■ PROVIDED INFORMATION:
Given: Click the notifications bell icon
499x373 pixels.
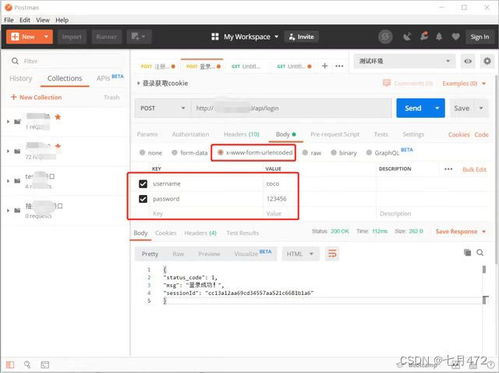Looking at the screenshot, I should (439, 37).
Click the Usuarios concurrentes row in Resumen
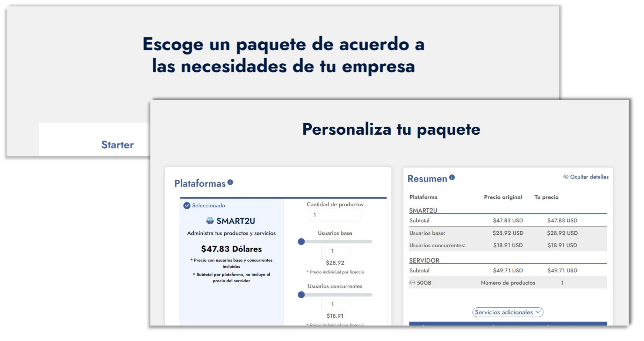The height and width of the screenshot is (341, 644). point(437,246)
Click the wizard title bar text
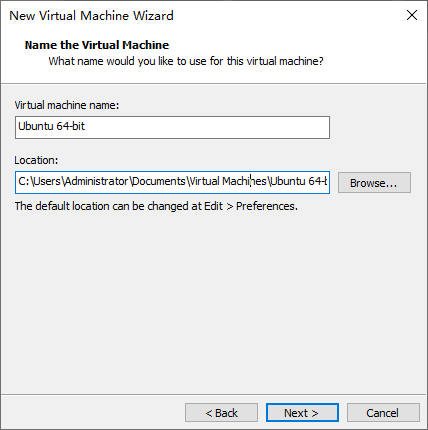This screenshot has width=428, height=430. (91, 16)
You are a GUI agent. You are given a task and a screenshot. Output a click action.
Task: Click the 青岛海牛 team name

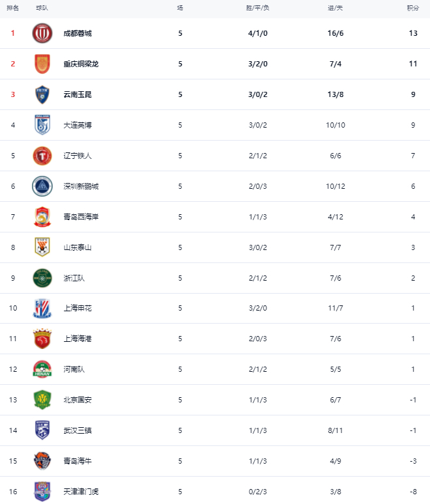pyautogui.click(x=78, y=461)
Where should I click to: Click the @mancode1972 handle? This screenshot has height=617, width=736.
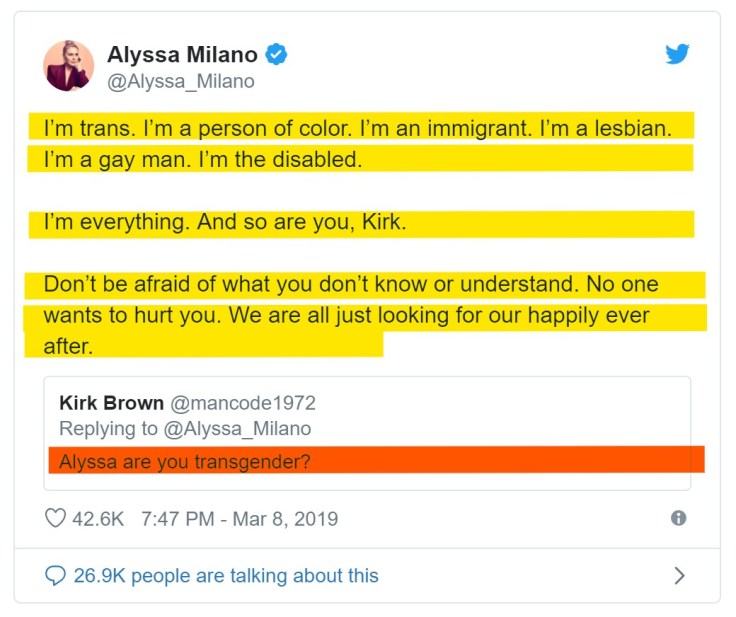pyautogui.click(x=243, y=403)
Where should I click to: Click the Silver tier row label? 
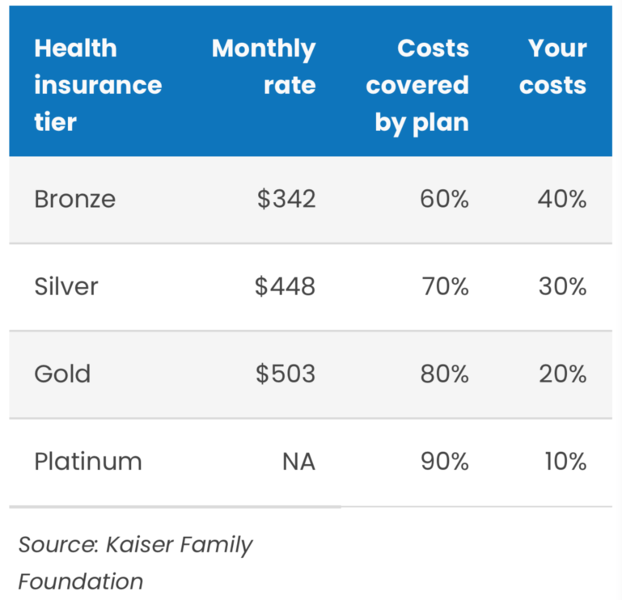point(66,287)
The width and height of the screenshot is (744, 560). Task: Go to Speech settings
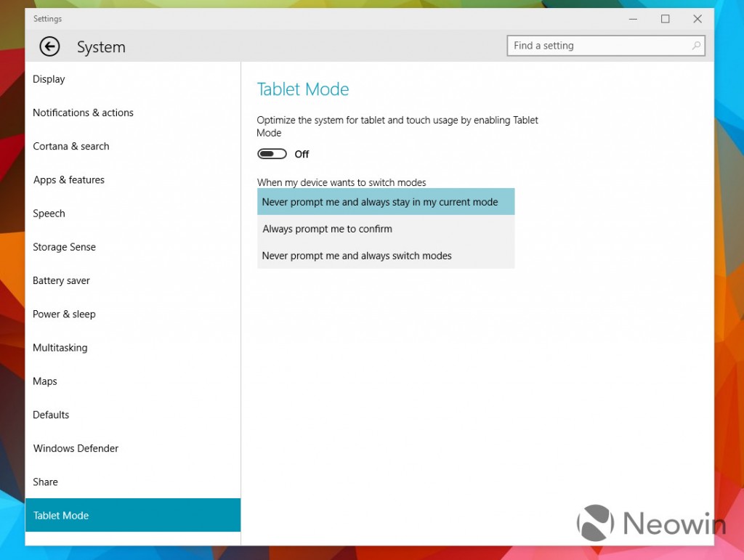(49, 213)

■ WHAT NEEDS TO BE DONE: The copy must start at the line containing "Where should I click to: Click the @mancode1972" and end at the last line of the records, matching each line exactly and holding no pictures.

■ YOUR SOLUTION:
Where should I click to: Click the @mancode1972 handle? This screenshot has height=617, width=736.
pyautogui.click(x=243, y=403)
Where should I click to: Click the Silver tier row label? 
point(66,287)
The width and height of the screenshot is (744, 560). Task: Go to Speech settings
(49, 213)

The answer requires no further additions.